Малахитовое сердце — страница 34 из 39

Елизаров замешкался возле полки, бросил оценивающий взгляд в сторону оголодавшего друга и с сокрушенным вздохом потащил на стол целую банку и весь оставшийся хлеб. Агидель, увидев протянутую наполненную тарелку, лишь сморщила нос и рассеянно отмахнулась, зато добавку вытянул прямо из руки друга Саша.

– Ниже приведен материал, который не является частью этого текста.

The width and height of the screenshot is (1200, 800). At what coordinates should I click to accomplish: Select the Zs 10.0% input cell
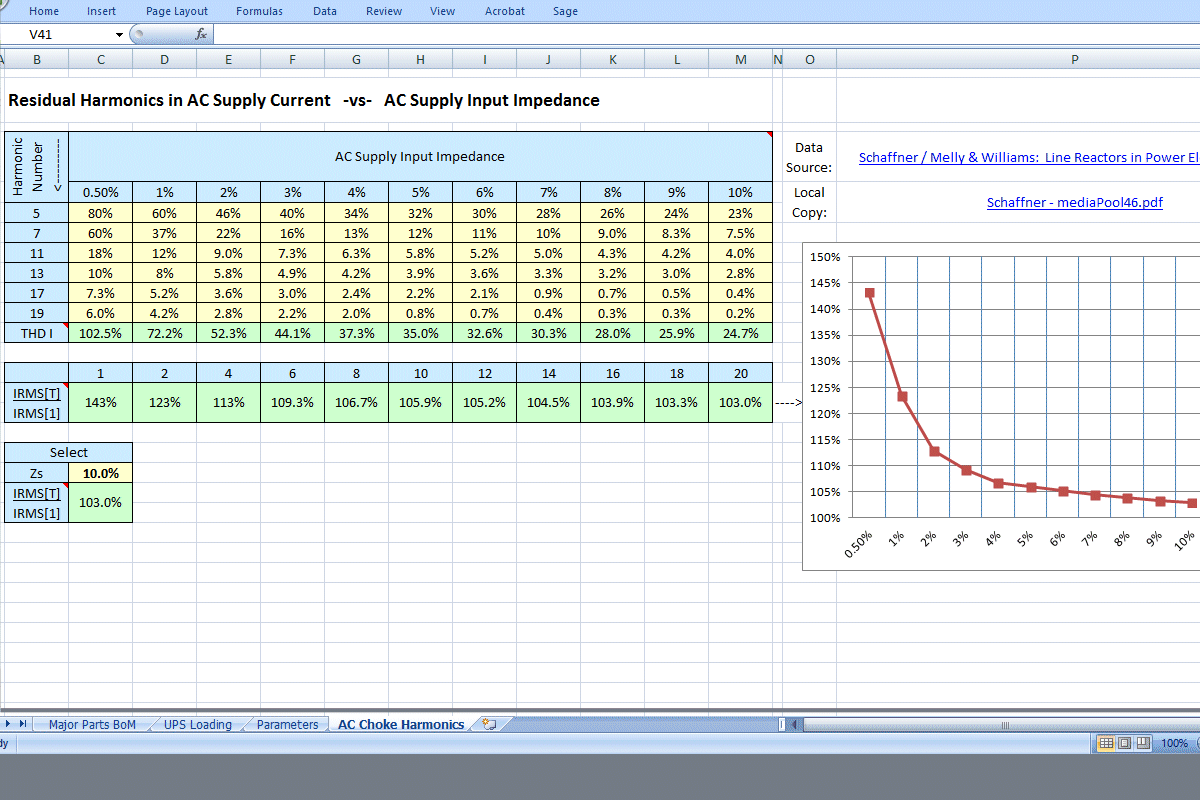click(100, 472)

Наверняка совсем скоро жизнь наладится. А пока блуждающий по страницам взгляд постоянно тянуло к окну. После вчерашней встречи желание увидеть Катю разгорелось сильнее, жгло его внутренности синим пламенем. Мало. Ему было катастрофически мало тех украденных минут. Хотелось касаться тонких рук, зарываться пальцами в гладкие волосы, вдыхать запах.

– Ты о чем это там думаешь? Сейчас все записи слюной заляпаешь. – Нога друга пнула прицельно в голень, Бестужев вздрогнул, проглотил спрятанный за щекой кусок хлеба и неловко прочистил горло:

– Да так. Если бы я увидел нечто подобное раньше, то был бы уверен, что обладательнице такой фантазии нужно подлечить свое ментальное здоровье. Обряды на козьей крови, обращение в волка при помощи ножей и пней… Сколько жути она умела? И столько дневников, на что еще у нее хватало фантазии?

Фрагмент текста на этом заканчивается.